To address the above issues, this study simulates the environmental information acquisition and integration mechanism of primates, “multi-scale parallelism—global modulation—long-range integration,” and introduces a multi-scale linear attention mechanism to optimize the Backbone and Neck parts of the YOLOv13 network. The method uses cross-scale parallel extraction of details and overall morphology, with global aggregation and position-dependent redistribution to explicitly model long-range dependencies. Drawing from the retinal wide-field lateral inhibition and cortical selective convergence mechanisms, the CMUNeXt Block is added to the Backbone layer. This enhances the model’s feature discriminative ability without increasing resolution-related overhead and improves the information carrying capacity of the single channel. To further improve the localization accuracy of drought stress detection and accelerate model convergence, a dynamic attention process simulating peripheral search, saccadic focus, and central fovea refinement in primates is used. Inner-IoU is applied for targeted improvements to the YOLOv13 network’s loss function. The improved MC-YOLOv13-L network structure is shown in Figure 3, with detailed parameters listed in Table 4. Here, M and C represent the multi-scale linear attention mechanism and CMUNeXt Block, respectively, while L refers to the loss function optimization.
Figure 3.
MC-YOLOv13-L Network Structure.
Table 4.
MC-YOLOv13-L Network Parameters.
2.4.1. Multi-Scale Linear Attention Mechanism Optimization
In drought stress detection of Yunnan large-leaf tea seedlings, the imaging scale of the leaves in the compound eye-stitched images is often small.

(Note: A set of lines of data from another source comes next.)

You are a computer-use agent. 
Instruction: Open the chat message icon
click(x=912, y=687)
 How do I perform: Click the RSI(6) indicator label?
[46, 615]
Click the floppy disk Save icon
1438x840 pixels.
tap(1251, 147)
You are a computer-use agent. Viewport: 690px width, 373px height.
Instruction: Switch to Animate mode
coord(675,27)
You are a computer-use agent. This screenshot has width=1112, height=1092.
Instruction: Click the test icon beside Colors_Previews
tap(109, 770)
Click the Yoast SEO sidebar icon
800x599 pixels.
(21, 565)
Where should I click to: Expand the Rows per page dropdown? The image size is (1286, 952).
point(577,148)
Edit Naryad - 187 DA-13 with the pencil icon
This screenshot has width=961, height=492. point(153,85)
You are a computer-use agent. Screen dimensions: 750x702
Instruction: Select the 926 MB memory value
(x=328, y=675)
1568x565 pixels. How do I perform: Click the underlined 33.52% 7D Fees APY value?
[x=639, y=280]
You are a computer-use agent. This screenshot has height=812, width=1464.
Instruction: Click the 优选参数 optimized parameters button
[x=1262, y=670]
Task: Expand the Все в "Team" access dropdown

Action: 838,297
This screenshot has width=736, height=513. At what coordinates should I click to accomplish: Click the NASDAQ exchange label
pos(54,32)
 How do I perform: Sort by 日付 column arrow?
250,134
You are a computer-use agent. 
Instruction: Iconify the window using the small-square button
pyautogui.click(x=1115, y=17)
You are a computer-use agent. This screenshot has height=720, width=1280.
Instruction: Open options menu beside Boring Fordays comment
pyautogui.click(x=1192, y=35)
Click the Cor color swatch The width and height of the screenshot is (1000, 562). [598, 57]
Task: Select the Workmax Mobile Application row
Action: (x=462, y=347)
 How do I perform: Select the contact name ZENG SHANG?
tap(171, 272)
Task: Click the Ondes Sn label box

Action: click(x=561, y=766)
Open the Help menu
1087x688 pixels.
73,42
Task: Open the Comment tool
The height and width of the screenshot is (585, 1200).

Drought-related phenotypes often appear as fragmented weak fluorescence spots, narrow weak fluorescence bands along the leaf veins, or localized fluorescence intensity decrease at the leaf edges. In such cases, the discriminative cues that determine the stress level are often diluted in low-contrast, small-scale textures, making it easy to miss detections and confuse levels. Additionally, due to individual plant variation, there is overlap between phenotypes of different drought stress levels, and it is difficult to stably differentiate levels based solely on local neighborhood evidence.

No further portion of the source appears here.